Pete Thomassen, (aka, "Sneaky Pete") the much criticized asssistant supervisor, and last man standing in Mike Forde's disgraced “Unity Team," suddenly resigned on Thursday May 6.

Thomassen, the former district council president, never once informed the delegate body or membership about the revelations of corruption that Mack discovered and reported on taking place at the district council.

O’Neill was indicted with Forde and nine others on August 5, 2009.  The 29-count indictment alleges Michael Forde, and nine others were involved in a scheme in which $1 million in bribes and gifts changed hands.

Finbar O’Neill was involved in the scheme in which prosecutors say, union officials falsified reports and turned a blind eye as contractors paid workers below the union rate, hired non-union labor at union only job sites, and skipped out on payments to the unions’ benefits funds.

The benefit funds provide insurance as well as money for retirement for union members.

O’Neill is accused of delivering bribes to Michael Forde and pleaded in Manhattan Federal Court, faces five years in prison.

 On May 3, Page Six reported that, BRIAN CARSON and JOHN STAMBERGER, the two shop stewards charged in the August 5, 2009 indictment along with Forde and others, has also resulted in guilty pleas.

Indicted Aug. 5 were Mr.

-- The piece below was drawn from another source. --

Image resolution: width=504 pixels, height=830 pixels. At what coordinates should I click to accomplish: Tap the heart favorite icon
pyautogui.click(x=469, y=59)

Forde, the head of the Carpenters Union District Council in New York City; John Greaney, business manager and president of Carpenters Local 608; Brian Hayes, a business agent and Local 608 officer; Mr. Brennan, Brian Carson, Joseph Ruocco, John Stamberger, and Michael Vivenzo, shop stewards; and Mr. Olivieri, a benefits fund trustee and the executive director of the Wall, Ceiling and Carpentry Industries of New York, a trade group representing unionized contractors and Finbar O’Neill who prosecutors accused of helping to deliver cash to Mr. Forde.

3 comments:

  1. And their going to put Costello in supervisors position?

    ARE THEY F-ING CRAZY!

    ReplyDelete
  2. Steve, There is no truth to that rumor...

    ReplyDelete
  3. Well we all knew that Forde was GUILTY years ago. And they let him stay in his position. Assholes.All of them.Along with all the other crooks.